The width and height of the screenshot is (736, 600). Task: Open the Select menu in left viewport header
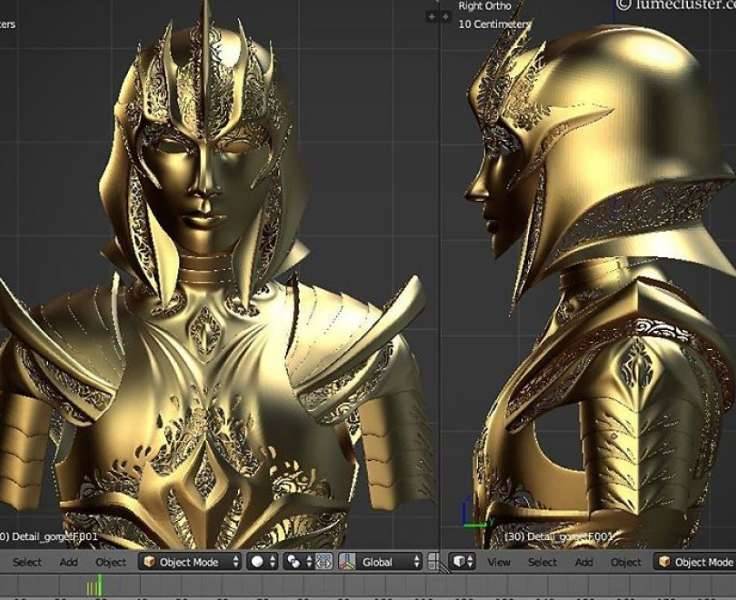point(27,562)
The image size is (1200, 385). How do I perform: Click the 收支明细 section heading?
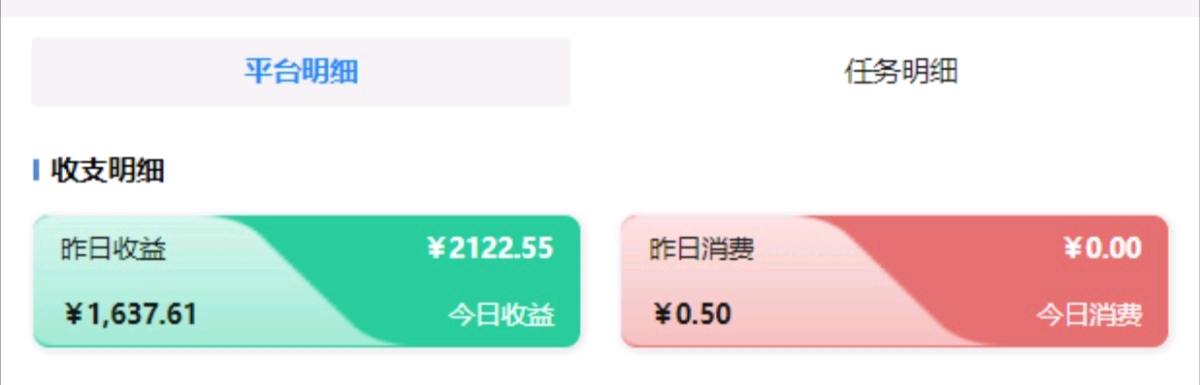coord(107,171)
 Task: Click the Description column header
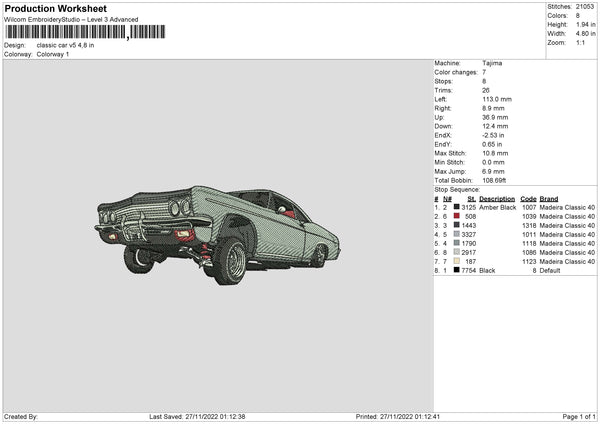[497, 198]
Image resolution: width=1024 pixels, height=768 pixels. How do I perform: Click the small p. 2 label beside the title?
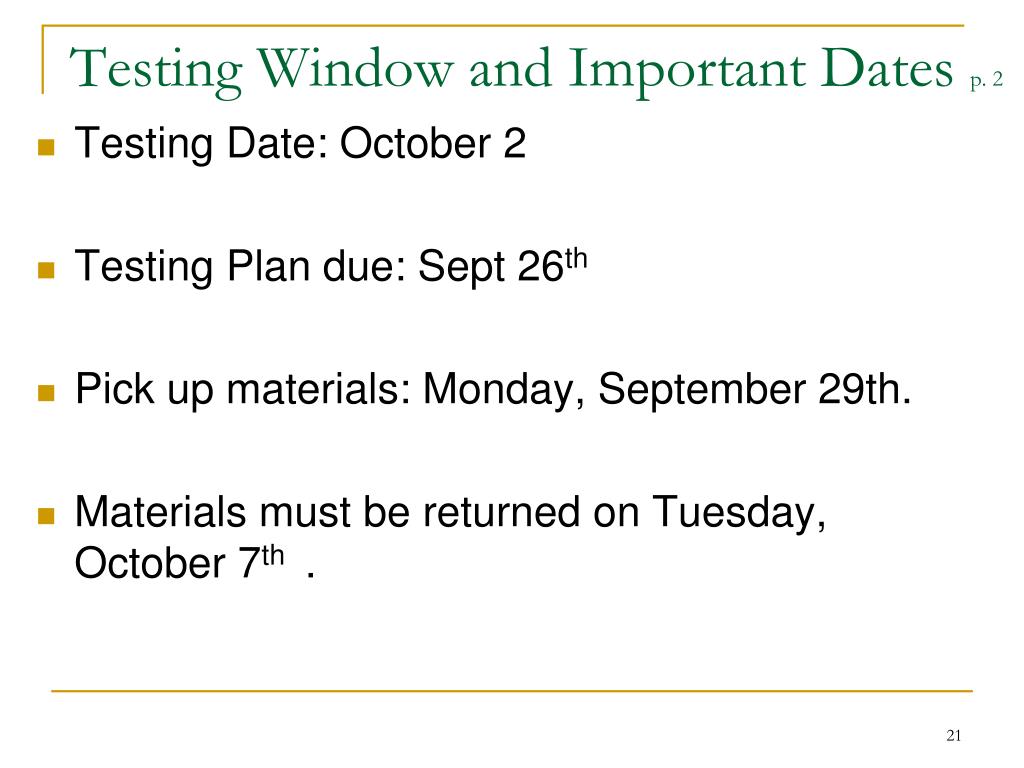986,82
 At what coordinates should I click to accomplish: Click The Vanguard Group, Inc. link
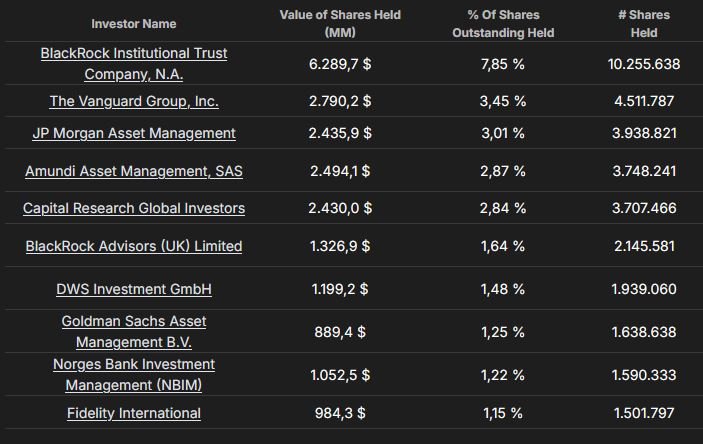click(x=134, y=101)
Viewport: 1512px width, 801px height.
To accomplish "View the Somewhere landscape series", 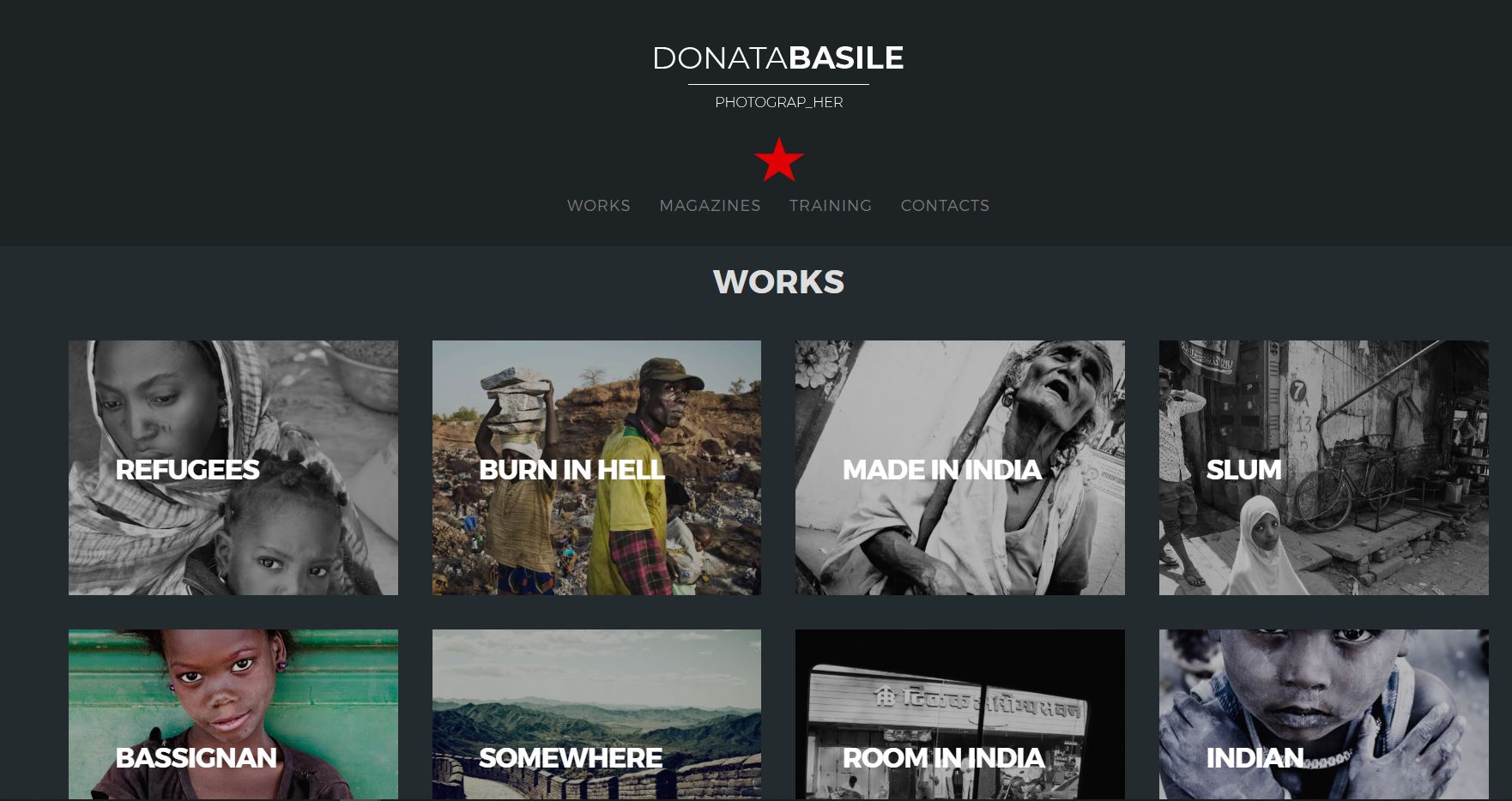I will (596, 714).
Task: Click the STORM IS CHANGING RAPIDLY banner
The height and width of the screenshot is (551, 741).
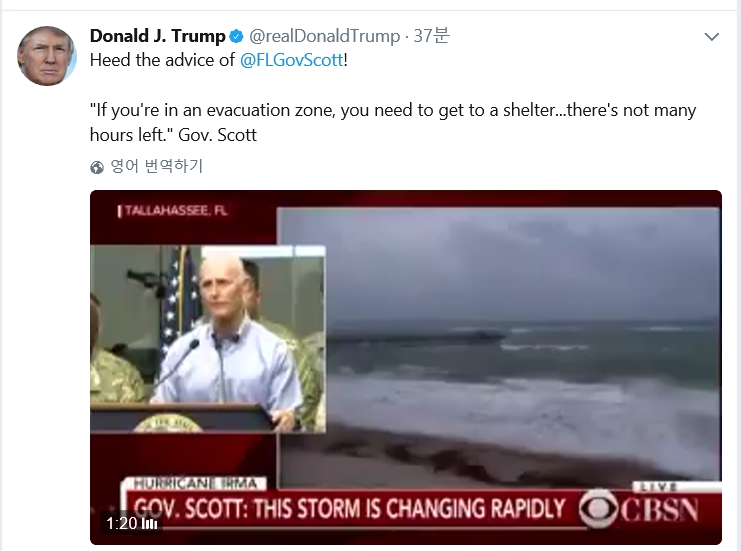Action: (349, 509)
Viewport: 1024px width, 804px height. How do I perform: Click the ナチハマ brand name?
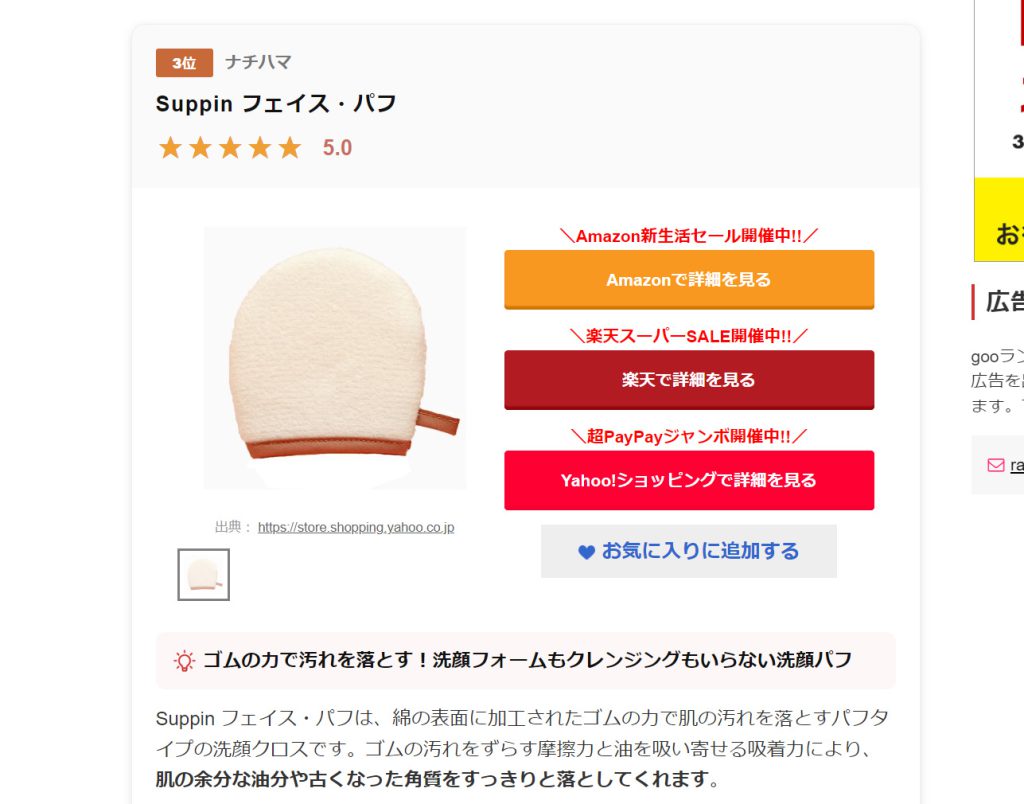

□ □ □

- _Exercise prompt_: The lines wanted are those from the one with "The height and" to the end of the entries above, repeated exactly, both ends included. Leave out the pictures.

- _Solution to the exercise_:
The height and width of the screenshot is (551, 741).
Action: (349, 509)
Viewport: 1024px width, 804px height. How do I perform: Click the ナチハマ brand name?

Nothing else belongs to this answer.